Examples: assgen gen audio voice tts "Hello adventurer, welcome to my shop!" --wait assgen gen audio voice tts "I will have my revenge!" --preset v2/en_speaker_6 --wait assgen gen audio voice tts "The ancient tome speaks of dark prophecy..." --preset v2/en_speaker_9 --wait

AI Model

Bark suno/bark

Highly expressive TTS with non-verbal sounds (laughs, sighs); fits in 12 GB fp16

Parameters

Parameter	Type	Default	Description
`TEXT` (required)	`TEXT`	`—`	Text to synthesise
`--emotion`	`TEXT`	`—`	Emotion tag: neutral angry happy sad fearful
`--speaker`	`TEXT`	`—`	Speaker preset, e.g. 'v2/en_speaker_6'
`--output`	`TEXT`	`—`	Output file or directory path
`--wait`	`BOOLEAN`	`—`	Block until the job completes and stream live progress

Examples

assgen gen audio voice tts "Hello adventurer, welcome to my shop!" --wait
assgen gen audio voice tts "I will have my revenge!" --preset v2/en_speaker_6 --wait
assgen gen audio voice tts "The ancient tome speaks of dark prophecy..." --preset v2/en_speaker_9 --wait

`assgen gen audio voice clone`¶

Clone a voice from an audio sample and synthesise new speech.

AI Model

XTTS-v2 coqui-ai/XTTS-v2

Coqui XTTS-v2 — voice cloning from a 6-second reference clip; 17 languages; actively maintained; better voice quality for game character voices than OpenVoice.
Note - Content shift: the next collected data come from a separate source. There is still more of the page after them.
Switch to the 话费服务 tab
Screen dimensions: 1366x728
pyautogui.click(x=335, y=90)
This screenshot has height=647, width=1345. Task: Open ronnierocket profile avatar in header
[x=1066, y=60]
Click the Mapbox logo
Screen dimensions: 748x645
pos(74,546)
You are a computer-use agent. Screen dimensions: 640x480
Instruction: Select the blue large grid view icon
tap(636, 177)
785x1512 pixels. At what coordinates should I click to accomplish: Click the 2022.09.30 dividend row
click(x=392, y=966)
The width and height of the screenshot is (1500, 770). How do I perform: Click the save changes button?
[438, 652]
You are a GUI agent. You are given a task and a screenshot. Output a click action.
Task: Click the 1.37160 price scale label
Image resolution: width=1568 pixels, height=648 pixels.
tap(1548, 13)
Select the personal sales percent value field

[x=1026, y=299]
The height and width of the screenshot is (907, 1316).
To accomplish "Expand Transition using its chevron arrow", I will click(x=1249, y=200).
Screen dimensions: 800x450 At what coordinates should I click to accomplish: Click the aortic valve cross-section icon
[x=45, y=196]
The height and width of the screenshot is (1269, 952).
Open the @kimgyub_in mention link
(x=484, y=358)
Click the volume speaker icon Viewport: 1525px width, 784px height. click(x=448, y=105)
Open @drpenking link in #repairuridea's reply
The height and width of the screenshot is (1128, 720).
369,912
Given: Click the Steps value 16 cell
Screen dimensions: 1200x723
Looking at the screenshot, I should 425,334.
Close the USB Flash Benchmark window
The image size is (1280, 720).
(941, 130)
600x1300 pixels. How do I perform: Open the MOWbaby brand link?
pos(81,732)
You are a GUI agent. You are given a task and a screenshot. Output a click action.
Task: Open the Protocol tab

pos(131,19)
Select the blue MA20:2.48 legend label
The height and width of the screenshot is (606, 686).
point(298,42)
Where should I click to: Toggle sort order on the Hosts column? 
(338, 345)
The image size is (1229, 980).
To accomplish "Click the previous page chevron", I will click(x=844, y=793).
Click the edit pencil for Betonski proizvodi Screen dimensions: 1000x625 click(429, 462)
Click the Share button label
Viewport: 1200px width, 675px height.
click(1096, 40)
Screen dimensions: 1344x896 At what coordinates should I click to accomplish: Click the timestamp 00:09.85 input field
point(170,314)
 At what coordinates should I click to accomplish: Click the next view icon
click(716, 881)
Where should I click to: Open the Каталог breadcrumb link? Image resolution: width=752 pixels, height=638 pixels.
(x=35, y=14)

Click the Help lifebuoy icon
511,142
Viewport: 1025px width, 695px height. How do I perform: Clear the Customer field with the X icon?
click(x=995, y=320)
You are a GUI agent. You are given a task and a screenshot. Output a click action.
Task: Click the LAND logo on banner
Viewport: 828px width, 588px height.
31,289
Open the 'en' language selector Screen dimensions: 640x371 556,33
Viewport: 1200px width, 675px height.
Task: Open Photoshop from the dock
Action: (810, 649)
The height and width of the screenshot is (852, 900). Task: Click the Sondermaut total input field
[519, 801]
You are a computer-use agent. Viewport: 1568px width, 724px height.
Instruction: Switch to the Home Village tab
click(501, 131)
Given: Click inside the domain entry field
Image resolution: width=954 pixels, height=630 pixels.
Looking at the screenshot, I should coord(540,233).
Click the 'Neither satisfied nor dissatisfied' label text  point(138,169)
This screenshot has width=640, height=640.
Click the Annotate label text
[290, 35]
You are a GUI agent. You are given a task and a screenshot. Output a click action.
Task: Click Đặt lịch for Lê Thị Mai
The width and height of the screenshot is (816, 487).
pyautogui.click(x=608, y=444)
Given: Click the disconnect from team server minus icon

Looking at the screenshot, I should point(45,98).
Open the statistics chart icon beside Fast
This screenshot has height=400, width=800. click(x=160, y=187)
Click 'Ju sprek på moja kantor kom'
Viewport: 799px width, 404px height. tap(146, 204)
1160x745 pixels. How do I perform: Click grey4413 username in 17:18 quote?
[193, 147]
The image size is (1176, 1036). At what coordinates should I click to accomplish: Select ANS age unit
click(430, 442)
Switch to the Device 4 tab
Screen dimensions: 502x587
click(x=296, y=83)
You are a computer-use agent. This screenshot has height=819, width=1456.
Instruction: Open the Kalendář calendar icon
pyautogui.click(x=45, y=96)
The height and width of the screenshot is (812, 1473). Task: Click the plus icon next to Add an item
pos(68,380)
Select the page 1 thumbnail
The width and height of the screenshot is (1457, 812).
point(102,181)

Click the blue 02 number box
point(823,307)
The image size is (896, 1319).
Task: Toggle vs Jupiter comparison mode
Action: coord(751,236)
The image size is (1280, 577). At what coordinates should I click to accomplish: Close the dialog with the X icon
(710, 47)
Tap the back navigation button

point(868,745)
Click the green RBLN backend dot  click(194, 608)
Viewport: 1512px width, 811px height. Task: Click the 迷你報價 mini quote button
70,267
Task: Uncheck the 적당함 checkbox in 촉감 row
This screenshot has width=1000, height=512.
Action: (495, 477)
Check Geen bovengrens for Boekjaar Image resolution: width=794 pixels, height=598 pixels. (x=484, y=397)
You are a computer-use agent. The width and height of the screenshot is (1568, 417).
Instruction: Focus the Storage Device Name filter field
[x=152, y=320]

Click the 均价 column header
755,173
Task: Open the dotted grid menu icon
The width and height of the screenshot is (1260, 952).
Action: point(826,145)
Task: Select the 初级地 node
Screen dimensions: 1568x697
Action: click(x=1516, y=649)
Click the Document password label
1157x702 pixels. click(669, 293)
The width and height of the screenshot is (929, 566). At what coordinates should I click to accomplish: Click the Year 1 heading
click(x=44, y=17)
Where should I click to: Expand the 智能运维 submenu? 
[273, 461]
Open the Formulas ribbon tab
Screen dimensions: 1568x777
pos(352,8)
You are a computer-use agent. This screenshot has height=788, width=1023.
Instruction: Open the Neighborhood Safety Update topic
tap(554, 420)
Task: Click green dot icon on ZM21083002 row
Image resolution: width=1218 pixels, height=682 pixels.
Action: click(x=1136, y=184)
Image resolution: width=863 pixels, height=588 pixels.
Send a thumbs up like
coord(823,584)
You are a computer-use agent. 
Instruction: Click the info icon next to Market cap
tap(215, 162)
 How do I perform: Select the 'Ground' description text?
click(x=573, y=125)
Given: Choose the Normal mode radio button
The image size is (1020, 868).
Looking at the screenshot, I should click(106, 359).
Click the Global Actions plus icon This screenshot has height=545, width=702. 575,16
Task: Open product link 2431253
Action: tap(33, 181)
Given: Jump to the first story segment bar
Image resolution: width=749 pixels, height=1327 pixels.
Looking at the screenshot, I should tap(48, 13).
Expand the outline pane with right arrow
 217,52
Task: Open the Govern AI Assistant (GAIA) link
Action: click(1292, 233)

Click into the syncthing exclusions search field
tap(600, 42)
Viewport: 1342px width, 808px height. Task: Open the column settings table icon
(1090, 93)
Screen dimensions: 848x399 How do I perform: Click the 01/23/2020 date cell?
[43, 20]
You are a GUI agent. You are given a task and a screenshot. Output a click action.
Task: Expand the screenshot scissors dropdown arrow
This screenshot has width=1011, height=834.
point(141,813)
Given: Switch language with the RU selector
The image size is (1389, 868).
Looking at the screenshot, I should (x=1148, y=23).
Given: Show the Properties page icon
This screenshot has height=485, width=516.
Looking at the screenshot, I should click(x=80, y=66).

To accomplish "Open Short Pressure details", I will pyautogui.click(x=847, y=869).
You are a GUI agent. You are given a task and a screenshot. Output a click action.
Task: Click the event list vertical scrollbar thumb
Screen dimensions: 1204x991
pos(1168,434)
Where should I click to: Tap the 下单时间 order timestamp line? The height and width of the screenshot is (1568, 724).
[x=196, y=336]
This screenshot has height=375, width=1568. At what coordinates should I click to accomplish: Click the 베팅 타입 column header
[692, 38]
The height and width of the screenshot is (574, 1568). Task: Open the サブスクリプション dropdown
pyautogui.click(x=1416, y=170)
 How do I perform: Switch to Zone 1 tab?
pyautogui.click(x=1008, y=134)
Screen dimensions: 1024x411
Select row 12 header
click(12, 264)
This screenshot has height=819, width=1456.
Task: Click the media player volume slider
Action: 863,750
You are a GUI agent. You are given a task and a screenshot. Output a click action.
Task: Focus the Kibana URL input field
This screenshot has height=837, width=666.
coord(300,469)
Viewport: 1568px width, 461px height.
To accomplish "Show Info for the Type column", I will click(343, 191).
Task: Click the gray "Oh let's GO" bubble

Requires coqui-tts package.

Parameters

Parameter	Type	Default	Description
`SAMPLE` (required)	`TEXT`	`—`	Path to reference audio sample (≥5 seconds)
`TEXT` (required)	`TEXT`	`—`	Text for the cloned voice to speak
`--output`	`TEXT`	`—`	Output file or directory path
`--wait`	`BOOLEAN`	`—`	Block until the job completes and stream live progress

`assgen gen audio voice dialog`¶

Generate a batch of voiced NPC dialog lines from a script file.

Parameters

Parameter	Type	Default	Description
`SCRIPT_FILE` (required)	`TEXT`	`—`	JSON or plain-text file with dialog lines
`--speaker`	`TEXT`	`—`	Speaker preset or voice sample
`--emotion`	`TEXT`	`—`
`--output-dir`	`TEXT`	`—`	Directory for output files
`--wait`	`BOOLEAN`	`—`	Block until the job completes and stream live progress

`assgen gen audio process normalize`¶

Normalize audio to a target LUFS level or peak 0 dBFS.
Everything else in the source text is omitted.